# YOUR OBJECTIVE
Only one stretch of the listing below is wanted. Give it again exactly, from the line with "Screen dimensions: 1024x628" through the line with "Open the quoted".
** Opening PROVIDED DATA block **
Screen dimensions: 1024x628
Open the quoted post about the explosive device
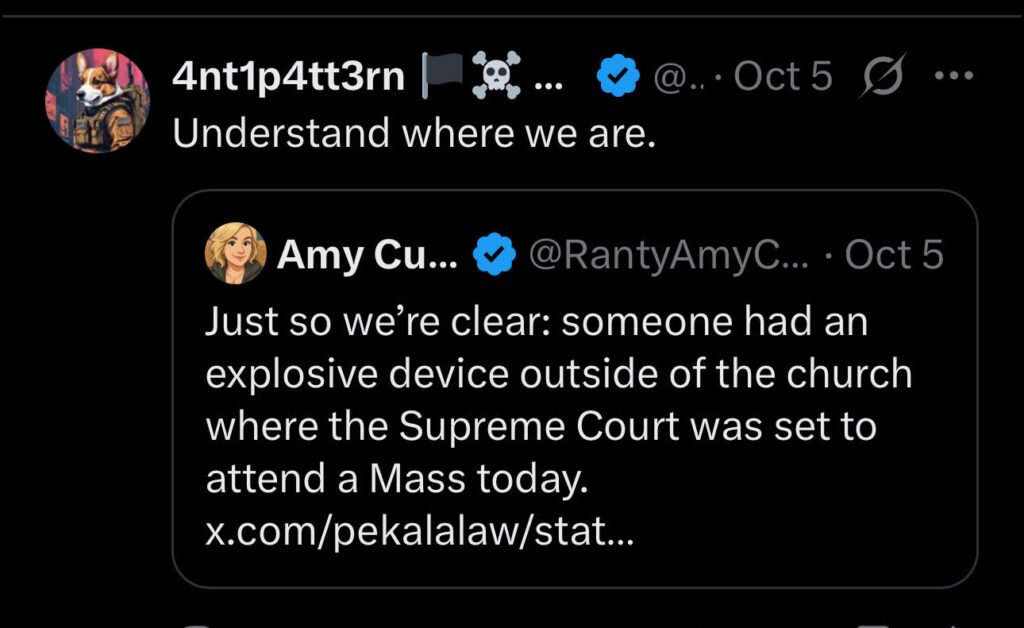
** Closing PROVIDED DATA block **
** Opening PROVIDED DATA block **
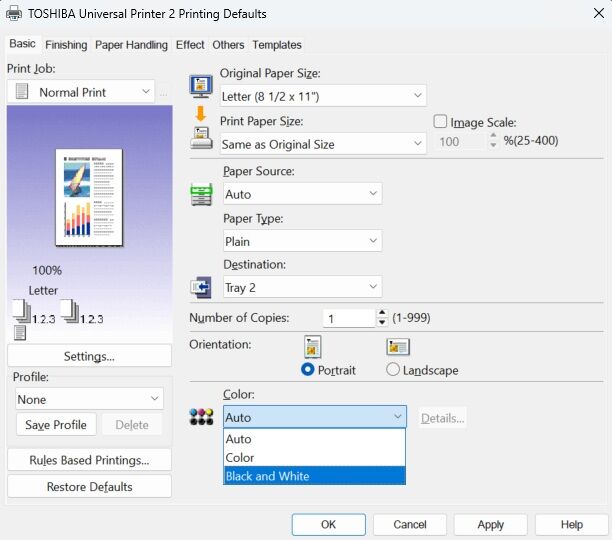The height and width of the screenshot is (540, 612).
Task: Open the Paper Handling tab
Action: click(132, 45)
** Closing PROVIDED DATA block **
** Opening PROVIDED DATA block **
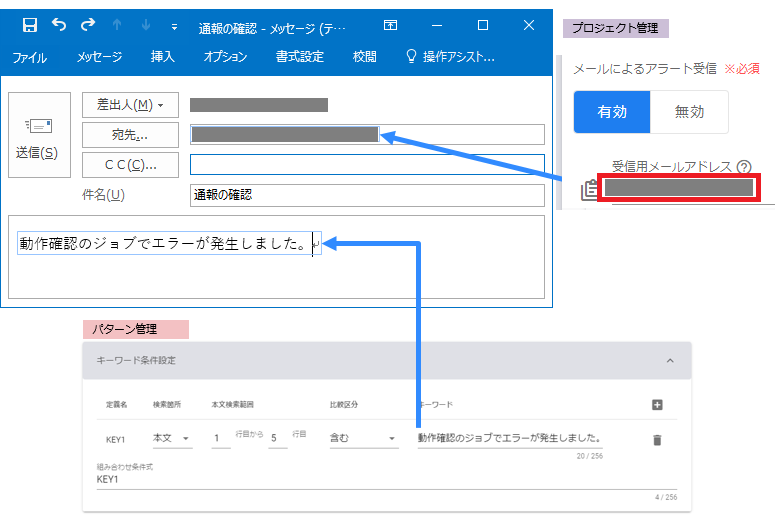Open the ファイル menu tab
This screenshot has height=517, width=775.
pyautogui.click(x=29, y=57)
** Closing PROVIDED DATA block **
# EXERCISE RESULT
Screen dimensions: 1024x628
Open the quoted post about the explosive device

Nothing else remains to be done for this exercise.